According to the Centers for Disease Control and Prevention (CDC), suicide is among the top two causes of death for two groups of young Americans, those between the ages of 10 and 14 and between the ages of 15 and 24. The CDC adds, citing a national study of teens in grades 7–12, that lesbian, gay, and bisexual youth were more than twice as likely to have attempted suicide as their heterosexual peers.

The American Foundation for Suicide Prevention offers a “tool kit’’ for educators that includes a suggested script for informing students of a classmate’s death. The script stresses suicide “is usually caused by a mental disorder such as depression, which can prevent a person from thinking clearly about his or her problems and how to solve them.’’

It continues: “One thing is certain: There are treatments that can help.’’

The foundation also provides resources parents would find useful, such as a video by one of the researchers it has funded about how to talk to troubled young people.

Doreen Marshall, a psychologist who is the foundation’s vice president of programs, said understanding the nuances of suicide could save lives. Marshall would not comment specifically on the Boulder or any case.

Sue Klebold, who helped review the foundation’s suicide tool kit for schools, said she finds reason for optimism in what she sees as growing awareness that there are no easy explanations for suicide, and increasing understanding among young people of the importance of recognizing when they or one of their peers may need help.

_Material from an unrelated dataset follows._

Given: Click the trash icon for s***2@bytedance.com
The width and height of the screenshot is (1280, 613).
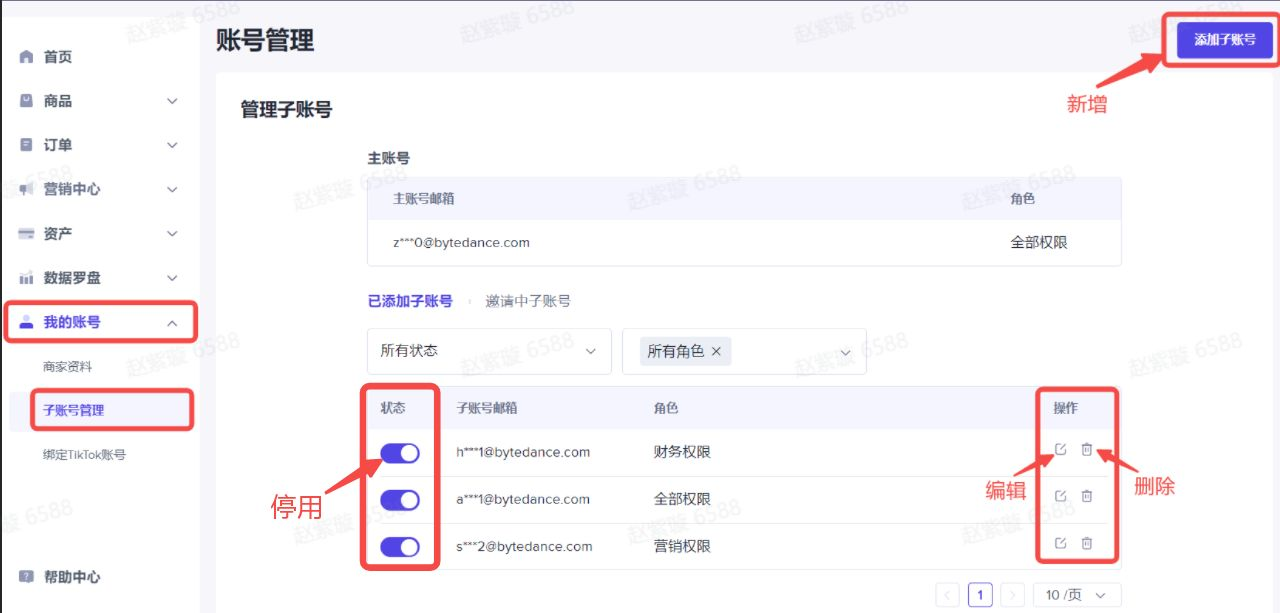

Before Klebold’s son Dylan and his friend Eric Harris shot and killed 13 schoolmates and then took their own lives at nearby Columbine High School in 1999, she worked with students living with disabilities. Since the massacre, she has worked to raise awareness about teen suicide and mental health.

“I believe that every parent, every teacher, everybody should have some kind of training in how to talk to somebody who’s in crisis,’’ she told The Daily Beast. “Anyone can have a suicidal episode. We must always be alert to the fact that someone we love could be hurting. And that alone should change the way we interact and listen.’’

Those looking for help for themselves or someone else can contact the National Suicide Prevention Lifeline, 1-800-273-TALK (1-800-273-8255).